In embracing diversity in her work, in her own words Jen is rerooting herself and culture back to the earth.
‘There’s the botanical value of how this diversity allows for a broader expression of genetics of the plants, that is critical both now and into the future for creating new varieties. But I also think of the social and cultural value of diversity in terms of not just plant communities but human communities, and how as I think the ethos of strict sameness in all of our food crops can also reflect ideas of strict sameness in our communities, and I don’t want anything to do with that. It’s the sort of eugenics attitude laid across the plant world and that’s not what the plants want. Their job is to keep themselves going into the future. I feel like that visual representation of a broad variety of what a plant can look like - maybe that can translate into some kind of cultural acceptance and into broad ideas of what we can all look around and see, and call that beautiful. Because right now we don’t call that beautiful. We separate and divide, and we do it with ourselves and we do it to plants, and I don’t think that’s what they want and it’s not what I want.’
As well as growing seeds for the Wild Dreams Farm catalogue, Jen is also custodian of several precious seed crops from the Palestinian Heirloom Seed Library (PHSL). Palestine has been considered one of the world’s centres of diversity, particularly in wheat and barley, in their own words ‘these seeds carry the DNA of our survival against a violent background that is seen across the hills and valleys’. The PHSL was founded in 2014 by artist, researcher and writer Vivien Sansour, who has since worked with farmers in Palestine and around the world to preserve ancestral seeds and biocultural knowledge.
Heirloom seeds tell us stories, connect us to our ancestral roots, remind us of meals our families once made at special times of year. The Palestine Heirloom Library is an attempt to recover these ancient seeds and their stories and put them back into people’s hands.
Bonnetta from Ujamaa Cooperative Farming Alliance works closely with Vivien and the PHSL, and it is through this connection and through being part of the wider Ujamaa family that Jen came to be custodian of these treasured seeds. She is currently guardian of Abu Samara wheat, a variety of fenugreek and an heirloom squash. Our main purpose for visiting the farm was to enable Bonnetta and Jen to connect, and report on these precious crops, and I watched both women come together across the beds, running ears of wheat through their hands, sharing tears of grief and in solidarity.

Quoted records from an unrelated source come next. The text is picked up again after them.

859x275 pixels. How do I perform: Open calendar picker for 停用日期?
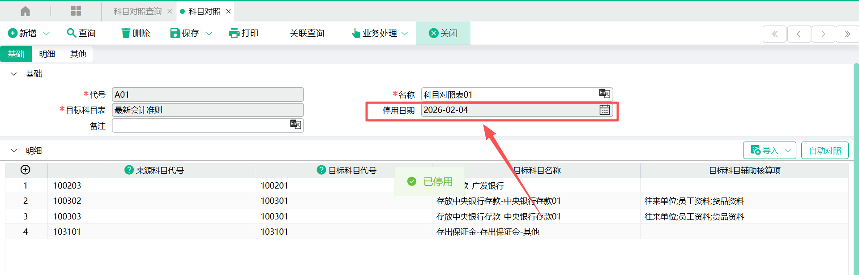tap(604, 110)
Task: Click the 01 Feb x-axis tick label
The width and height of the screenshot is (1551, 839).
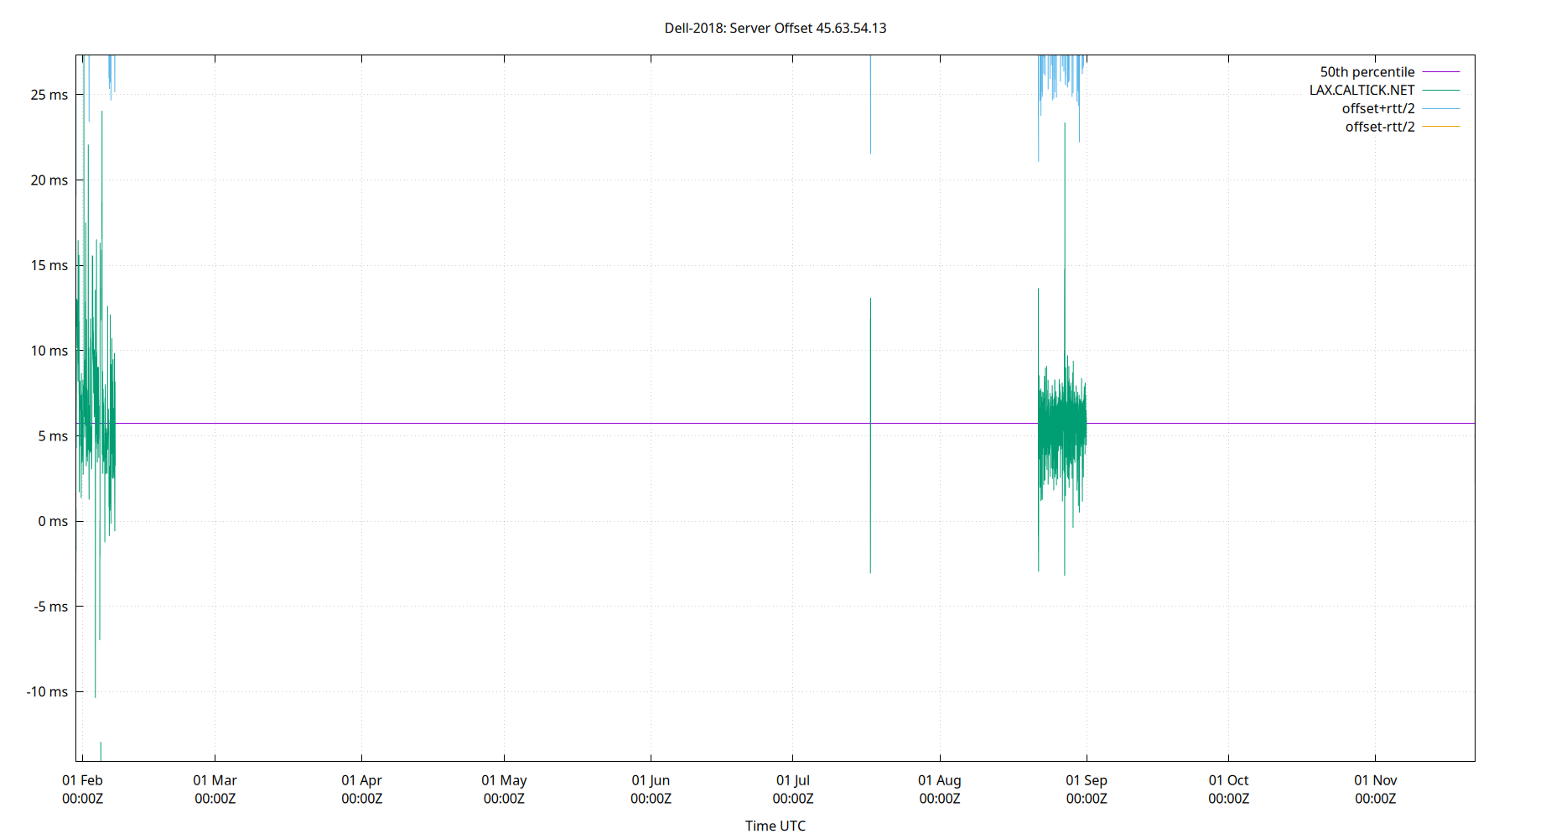Action: tap(82, 789)
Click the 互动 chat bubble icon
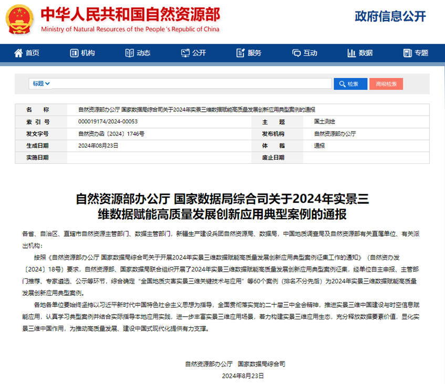Viewport: 445px width, 384px height. (x=296, y=53)
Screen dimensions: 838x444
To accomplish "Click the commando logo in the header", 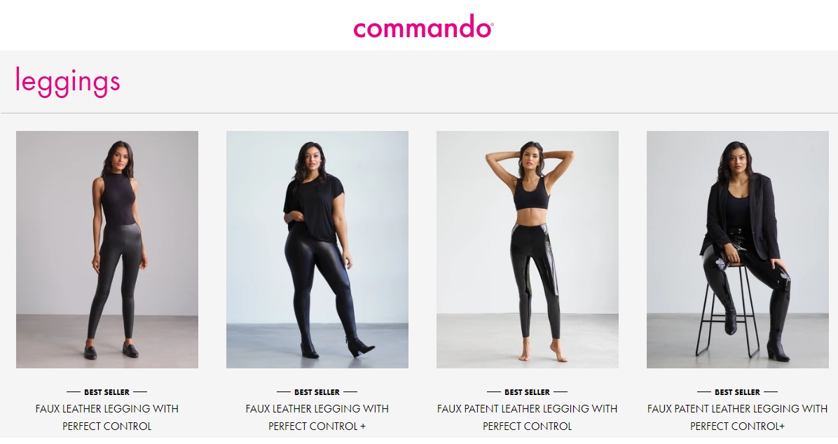I will tap(423, 27).
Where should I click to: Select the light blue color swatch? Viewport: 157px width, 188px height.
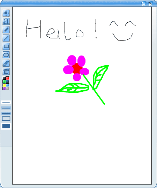(x=8, y=85)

In the wake of the atrocities occurring in Palestine, these plants growing on a small farm thousands of miles from where they belong are holders of both grief and hope. Despite it all, the Abu Samara wheat were standing proud in the field, full of vitality and embodying a defiant desire to live, to grow, to rebuild.
My day at Wild Dreams Farm was one of deep connection and conversation. Jen has created a beautiful, nurturing and healing space in which all life is welcome and thrives. At the end of our day together I asked Jen what it was about this work that brings her joy.
‘I do all of this, sometimes I’m out here by myself and I think all these things and get all twisted up about what I’m doing and what’s going on in the world. But then having people here and walking round and having these conversations, it’s just the relationships created and the bringing people together. That’s what brings me joy.’